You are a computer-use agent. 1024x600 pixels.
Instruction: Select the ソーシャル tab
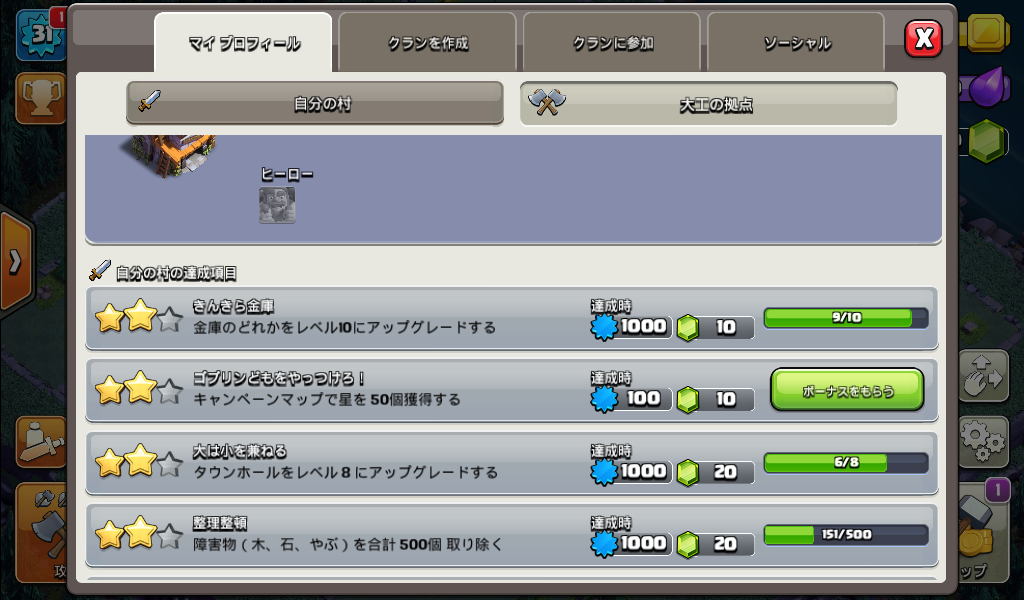coord(796,43)
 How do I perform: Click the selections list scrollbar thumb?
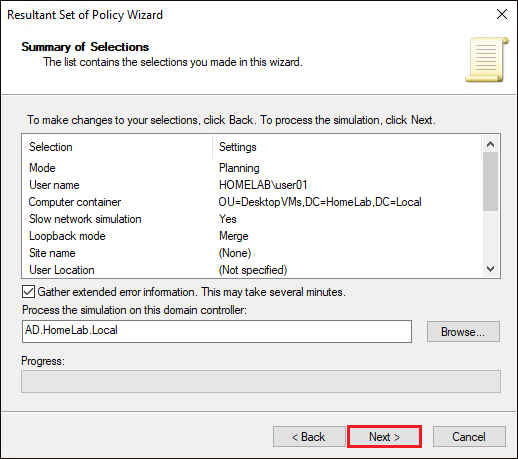point(490,181)
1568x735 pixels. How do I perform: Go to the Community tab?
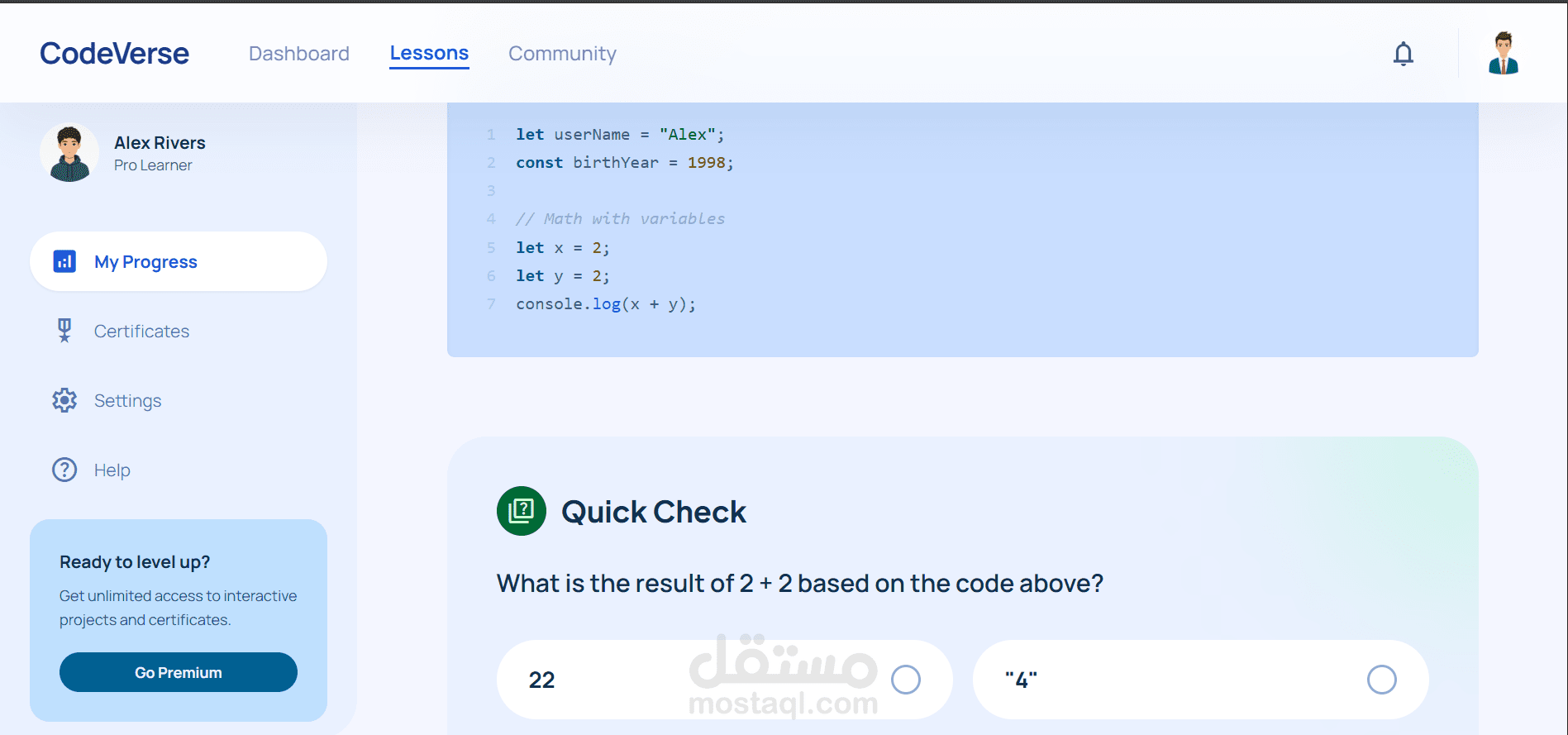pyautogui.click(x=562, y=54)
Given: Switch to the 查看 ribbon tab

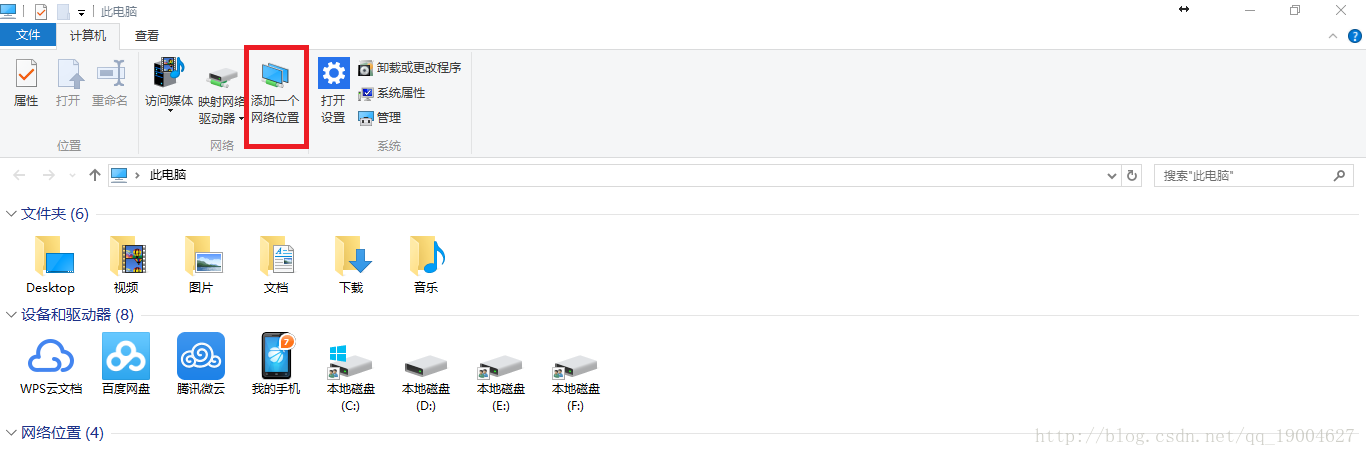Looking at the screenshot, I should 147,36.
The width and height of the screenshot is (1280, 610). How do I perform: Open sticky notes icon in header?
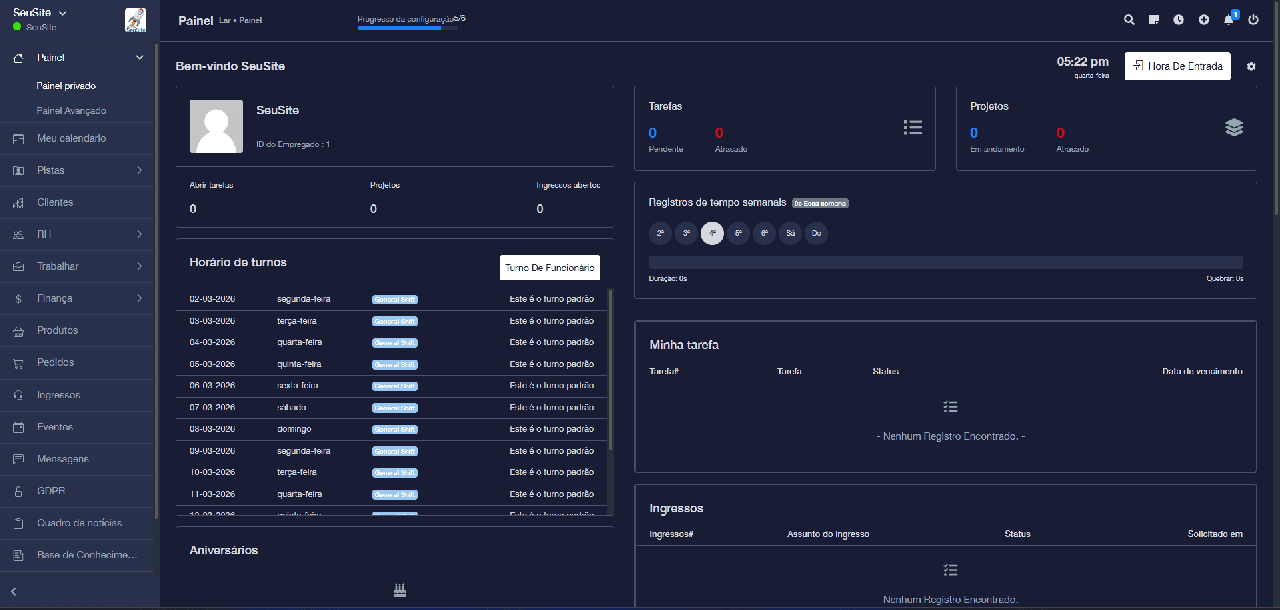(x=1154, y=20)
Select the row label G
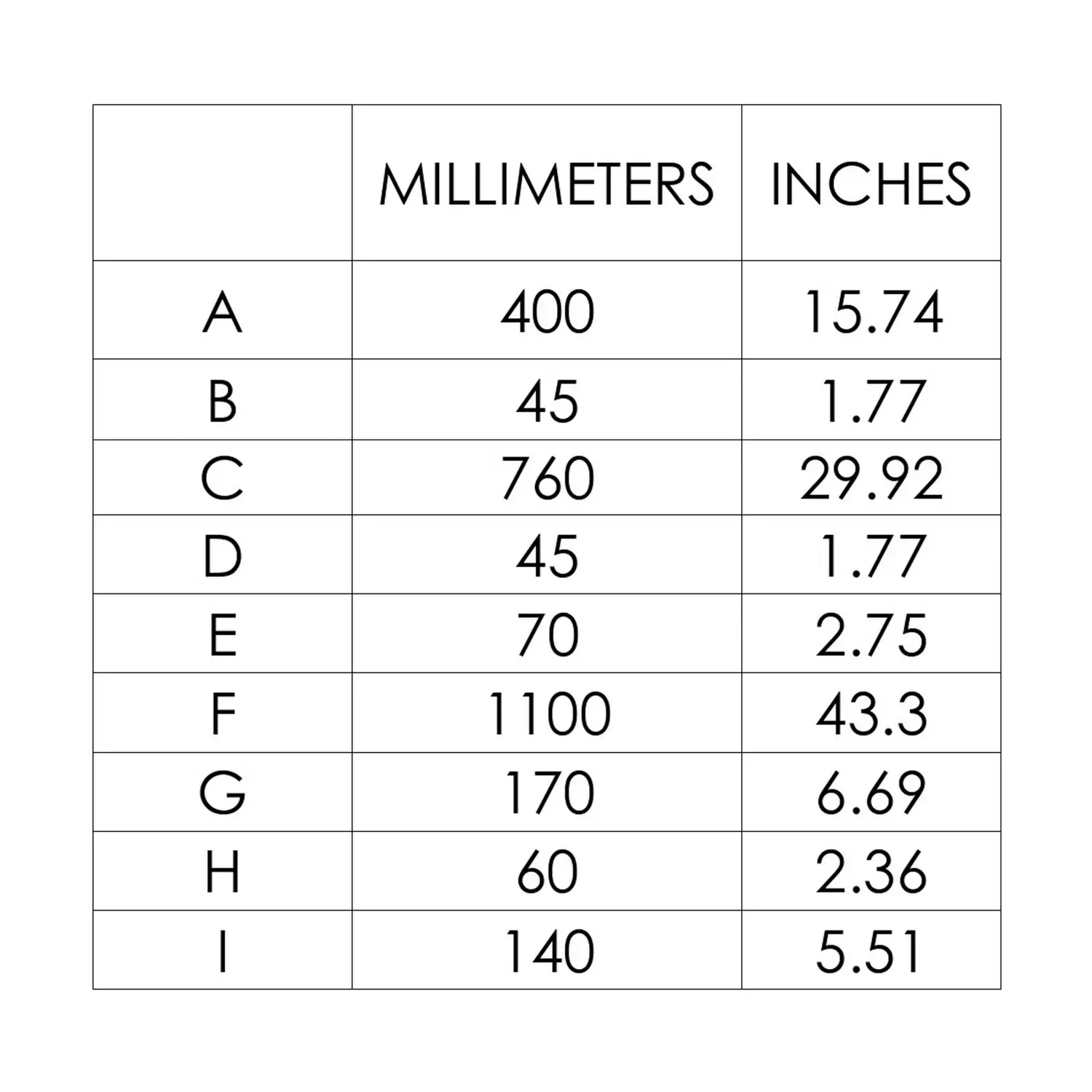This screenshot has height=1092, width=1092. coord(222,793)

What is expected |
Repeat the material exactly. Skip the images.

Response below |
You are a computer-use agent. 1024x600 pixels.
Instruction: Select the ソーシャル tab
coord(796,43)
 How do I perform: Click the selections list scrollbar thumb?
point(490,181)
1568x735 pixels. How do I perform: Go to the Community tab?
pyautogui.click(x=562, y=54)
Given: Switch to the 查看 ribbon tab

Looking at the screenshot, I should 147,36.
The width and height of the screenshot is (1280, 610). How do I perform: Open sticky notes icon in header?
(x=1154, y=20)
Select the row label G
This screenshot has height=1092, width=1092. coord(222,793)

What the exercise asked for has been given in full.